(Exercise data begins)

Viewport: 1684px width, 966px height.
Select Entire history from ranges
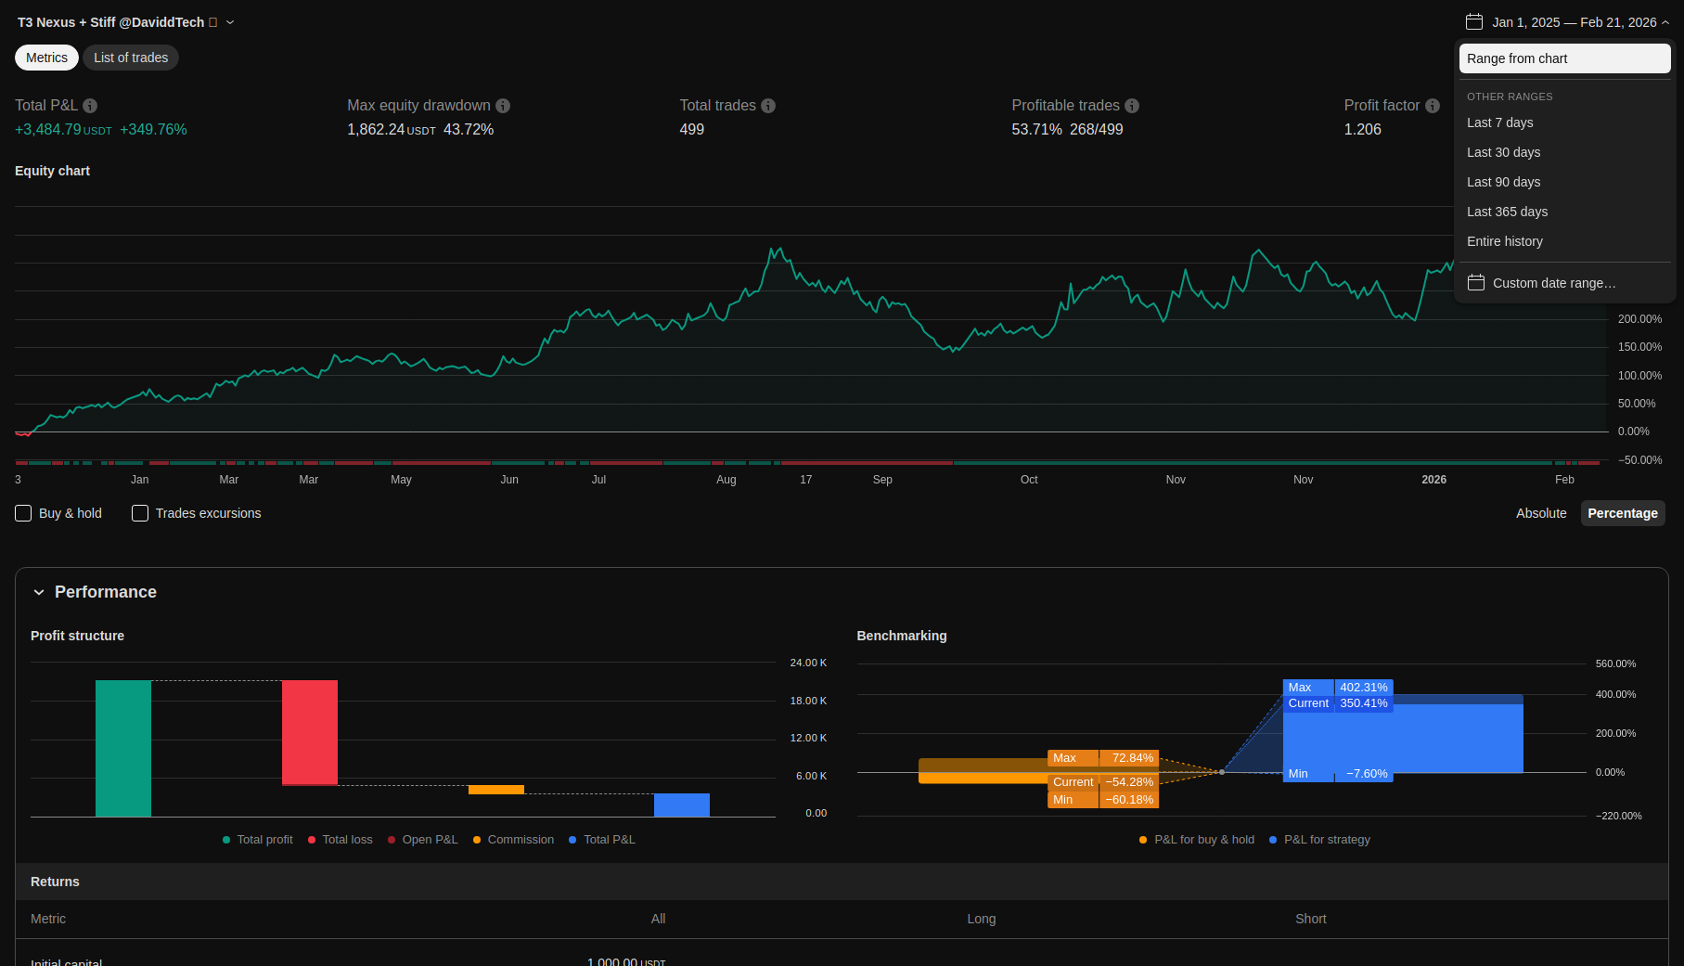point(1504,241)
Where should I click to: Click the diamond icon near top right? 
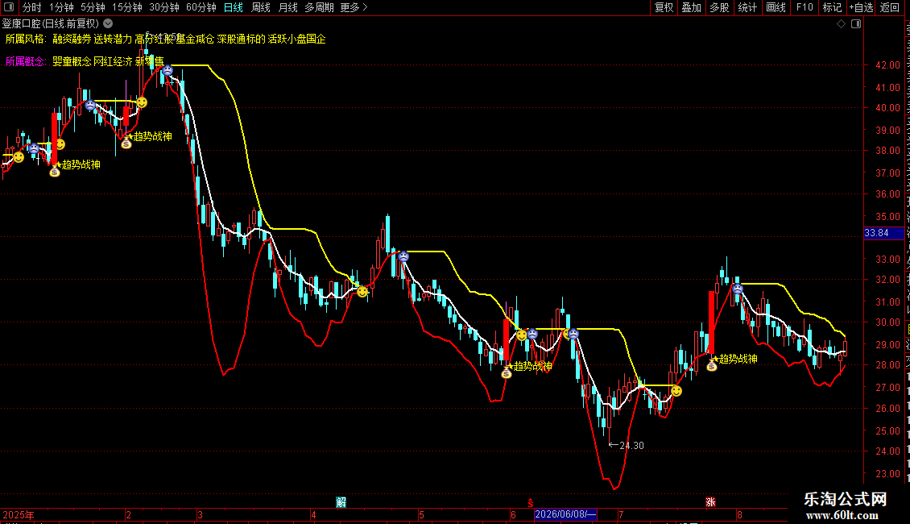click(841, 24)
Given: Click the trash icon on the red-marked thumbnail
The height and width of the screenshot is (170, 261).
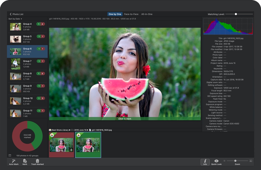Looking at the screenshot, I should 71,150.
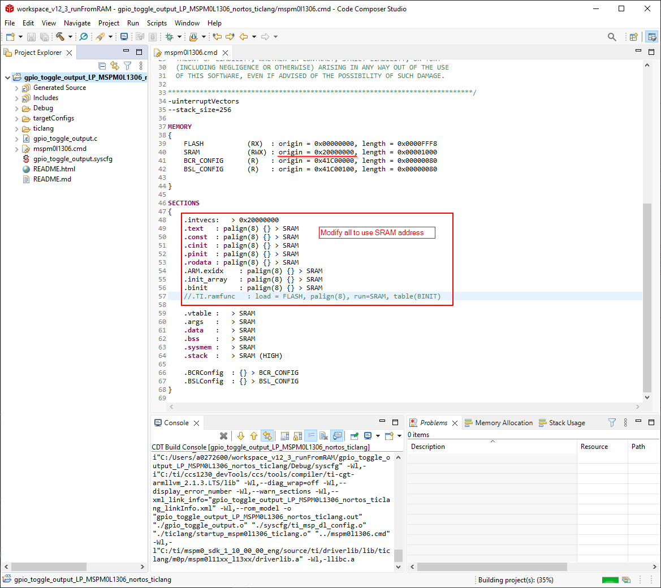
Task: Click the green build progress bar
Action: pyautogui.click(x=610, y=580)
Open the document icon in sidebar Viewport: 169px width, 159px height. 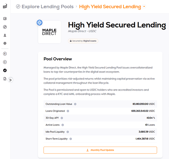pyautogui.click(x=5, y=79)
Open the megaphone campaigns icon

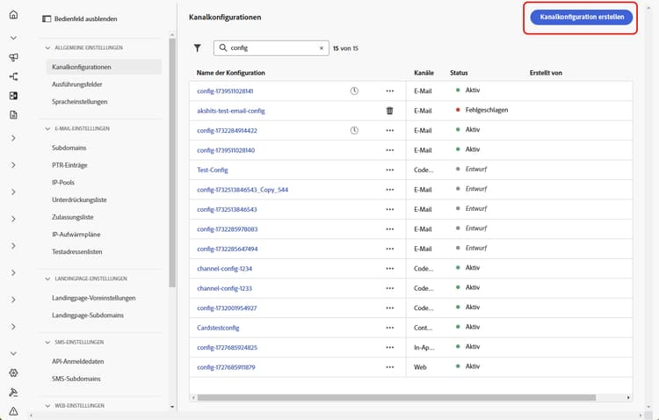click(13, 57)
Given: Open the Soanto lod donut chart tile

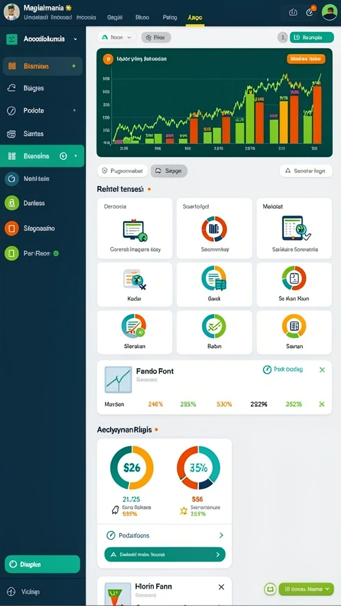Looking at the screenshot, I should pyautogui.click(x=214, y=228).
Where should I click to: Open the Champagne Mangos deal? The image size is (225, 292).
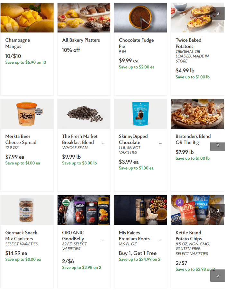coord(18,43)
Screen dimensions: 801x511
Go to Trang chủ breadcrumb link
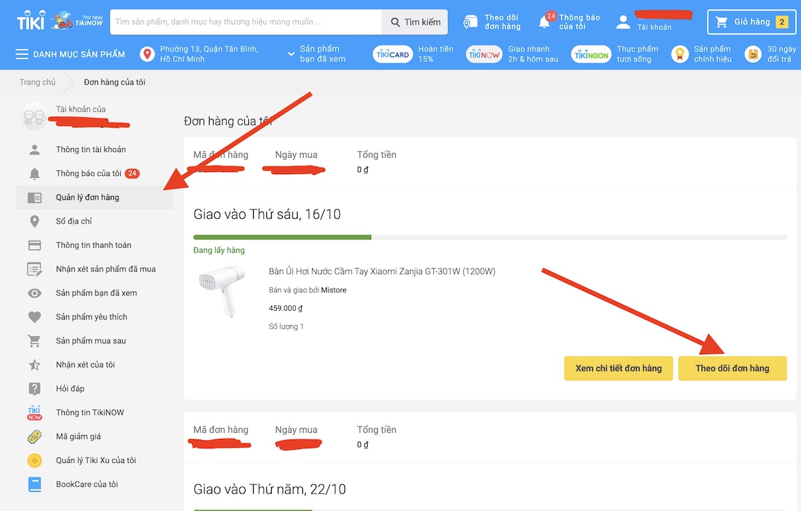37,82
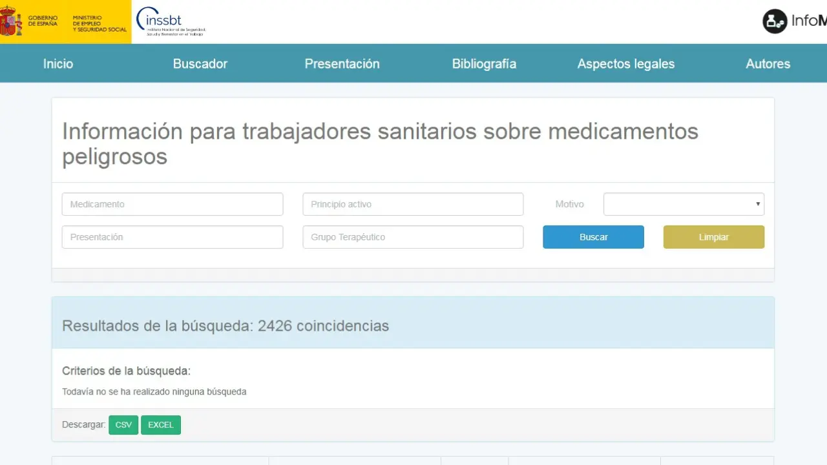Image resolution: width=827 pixels, height=465 pixels.
Task: Click into the Principio activo field
Action: click(x=413, y=204)
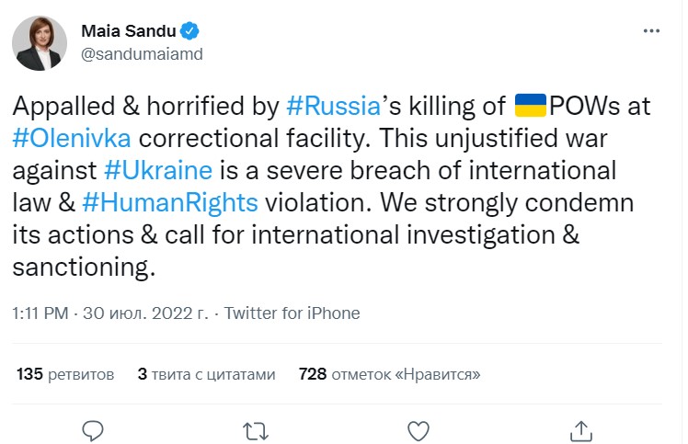Screen dimensions: 688x444
Task: Open the Twitter for iPhone source link
Action: [x=292, y=313]
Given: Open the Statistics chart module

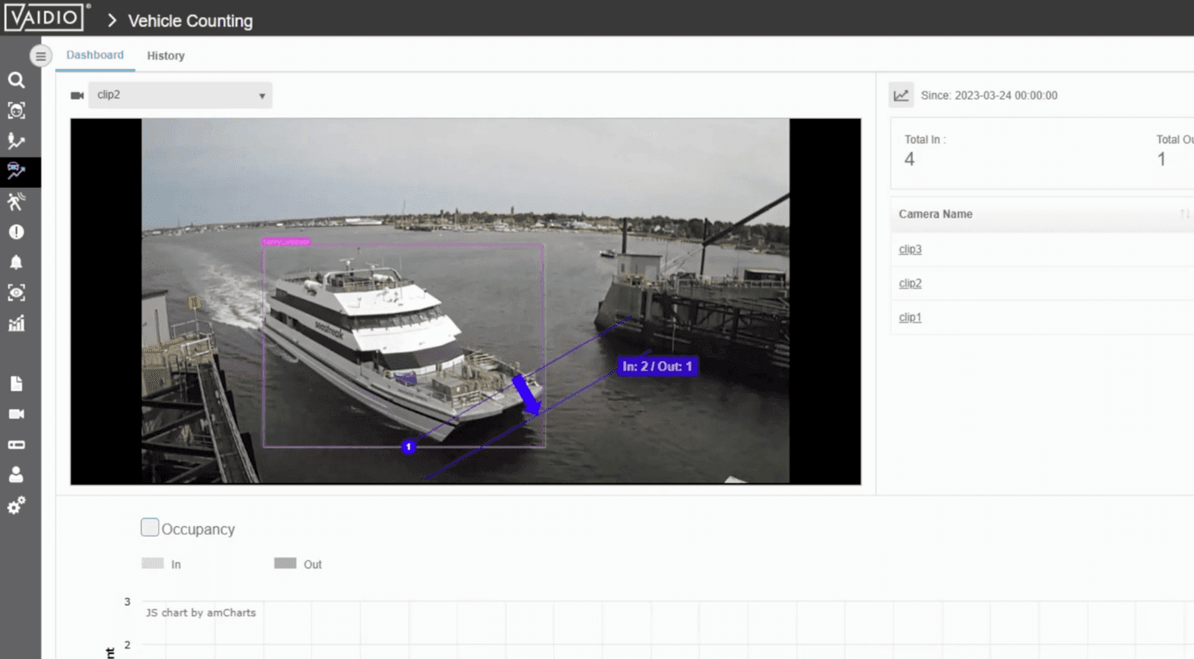Looking at the screenshot, I should (x=16, y=323).
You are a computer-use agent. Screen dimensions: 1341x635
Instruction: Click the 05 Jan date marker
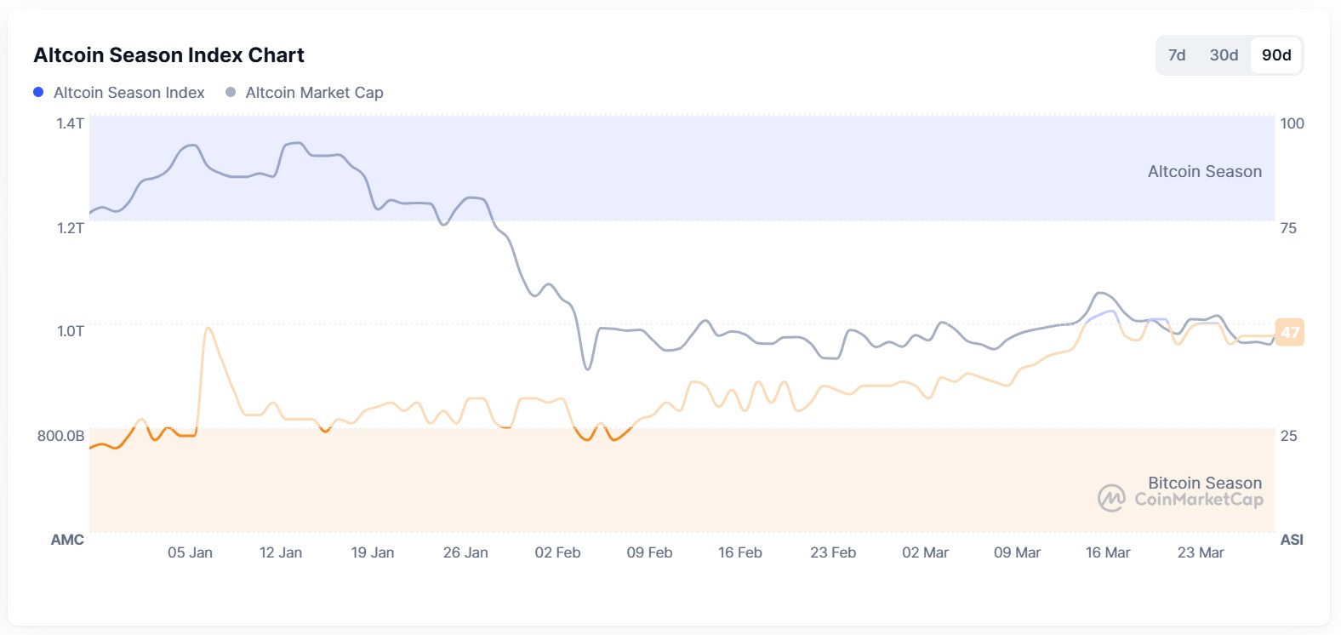tap(190, 552)
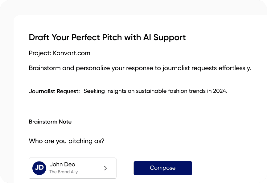Select the John Deo name text

click(x=62, y=164)
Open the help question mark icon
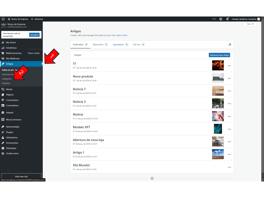 (221, 19)

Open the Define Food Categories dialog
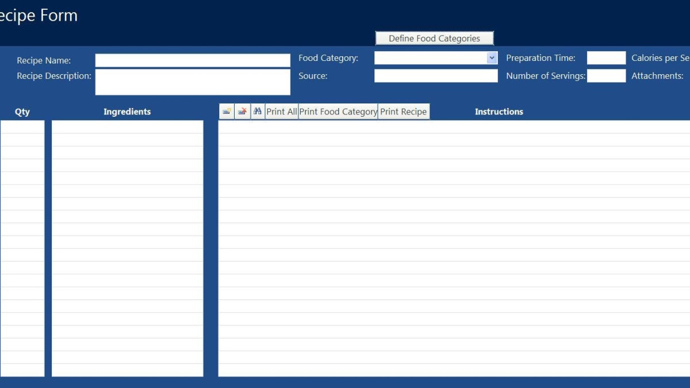pos(434,39)
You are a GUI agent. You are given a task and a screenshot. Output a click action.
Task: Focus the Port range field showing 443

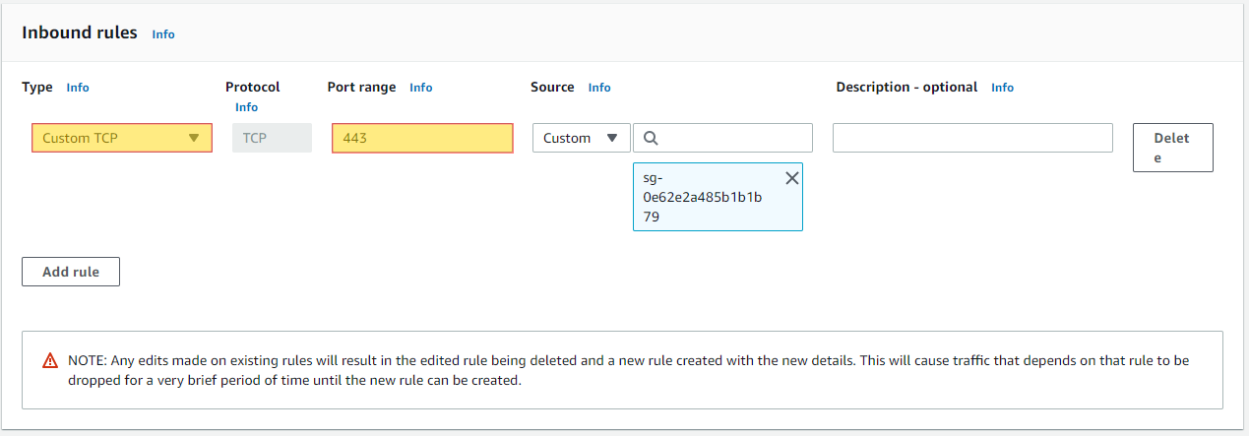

(Exercise data ends)

### Exercise objective
The answer must be the lines above from the line that contains "Open the megaphone campaigns icon" to the final line of the data, word for word, with no pictures.

### Written answer
Open the megaphone campaigns icon

click(13, 57)
Given: Open the Soanto lod donut chart tile

Looking at the screenshot, I should pyautogui.click(x=214, y=228).
Where should I click to: Open the Champagne Mangos deal? The image size is (225, 292).
coord(18,43)
Screen dimensions: 801x511
Go to Trang chủ breadcrumb link
37,82
Image resolution: width=827 pixels, height=465 pixels.
Task: Click into the Principio activo field
Action: click(x=413, y=204)
Screen dimensions: 688x444
Task: Open the Twitter for iPhone source link
Action: [x=292, y=313]
Given: Open the Statistics chart module

Looking at the screenshot, I should (x=16, y=323).
You are a computer-use agent. Screen dimensions: 1341x635
Instruction: Click the 05 Jan date marker
tap(190, 552)
Select the John Deo name text

click(x=62, y=164)
Open the help question mark icon
 (221, 19)

Open the Define Food Categories dialog
pos(434,39)
You are a GUI agent. You are given a task and a screenshot. Output a click action.
Task: Focus the Port range field showing 443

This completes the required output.